EXTRACT PROVIDED:
□ □ □

Author: Priya Lakra
This is the script for constructing core genome phylogeny for taxonomic purposes. It involves extraction of core genome from the genome assemblies of closely and/or distantly related species, and employing this core genome for construction of phylogenomic tree.
get_homologues package is required for extracting core and pan genomes among different species.
MAFFT is used for generating multiple sequence alignment.
For concatenating alignments into a super matrix, one can use
- Sequence matrix
- Custom scripts
IQtree and MEGA X can be used for generating phylogenomic trees.
iTOL is used for tree visualization and editing. Figtree can also be used.
`git clone https://github.com/PriyaLakr/coreGenomePhylogeny.git`
`cd PATH/TO/coreGenomePhylogeny`
`bash pl_install_depend.sh`
You can check installation information in the file "install.info"
`bash pl_getcg.sh [options]`
for help: run bash pl_getcg.sh -h
`bash pl_treegen.sh [options]`
for help: run bash pl_treegen.sh -h
`bash pl_concat.sh`
for help: run bash pl_concat.sh -h
Notes: Another way is to create trees using individual gene files and concatenate individual gene trees to create a super tree. Read first if you really require this approach.
`bash pl_treegen.sh [options]`
Reference data adapted from Lakra, P et al., 2021.

□ □ □

YOUR TASK:
Copy word for word the passage of the core genome phylogeny guide starting with "Author: Priya Lakra" and going on through "of phylogenomic tree.".

DATASET:

□ □ □

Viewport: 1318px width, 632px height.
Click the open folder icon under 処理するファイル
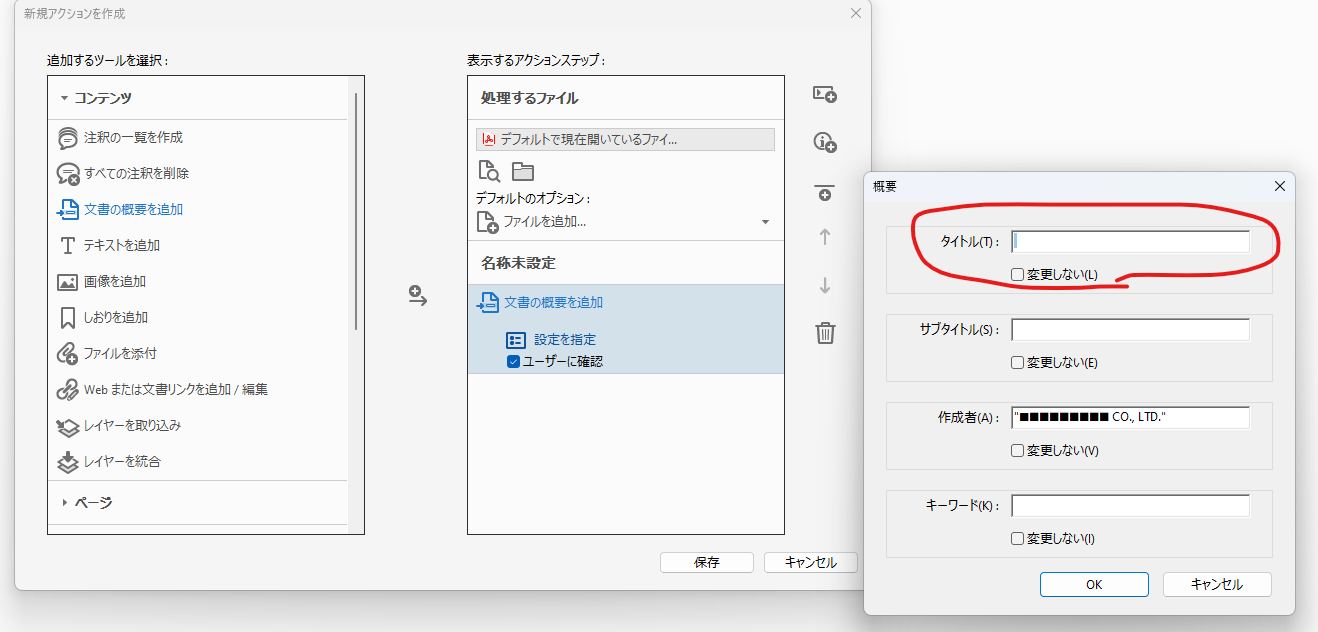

□ □ □

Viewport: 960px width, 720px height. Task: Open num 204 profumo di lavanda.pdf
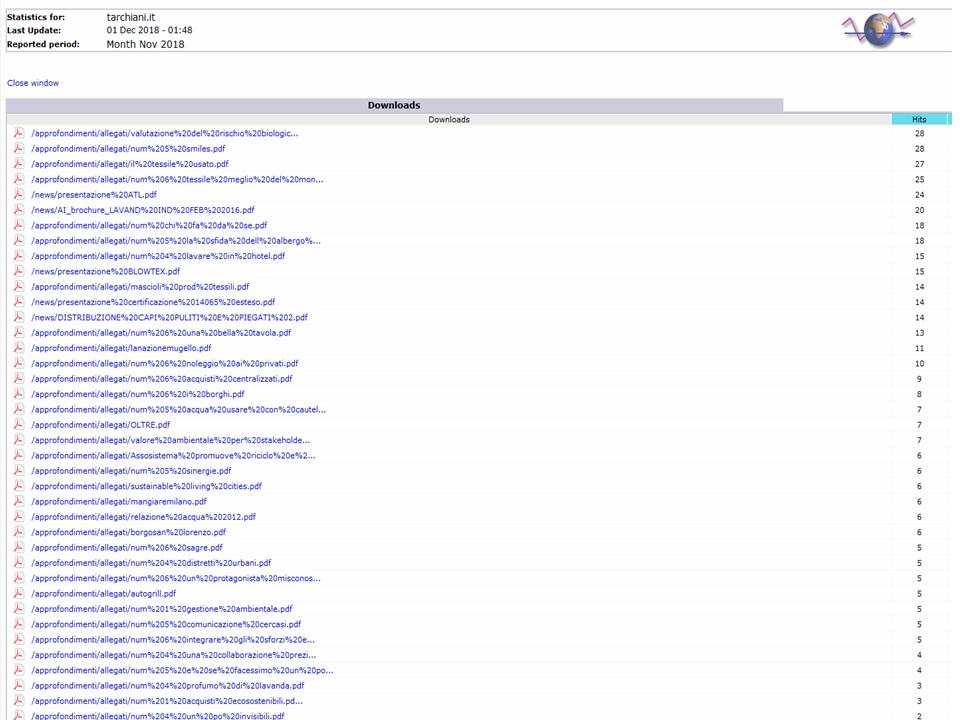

□ □ □

OUTPUT OF THE TASK:
Author: Priya Lakra
This is the script for constructing core genome phylogeny for taxonomic purposes. It involves extraction of core genome from the genome assemblies of closely and/or distantly related species, and employing this core genome for construction of phylogenomic tree.